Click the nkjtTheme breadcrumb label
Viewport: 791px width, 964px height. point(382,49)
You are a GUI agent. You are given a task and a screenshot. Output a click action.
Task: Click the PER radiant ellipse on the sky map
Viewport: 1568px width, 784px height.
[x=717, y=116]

§ **Your goal**:
Write out the full listing, keeping every line exactly as it is.

§ **Answer area**:
Click the nkjtTheme breadcrumb label
Viewport: 791px width, 964px height. point(382,49)
You are a GUI agent. You are given a task and a screenshot. Output a click action.
Task: Click the PER radiant ellipse on the sky map
Viewport: 1568px width, 784px height.
[x=717, y=116]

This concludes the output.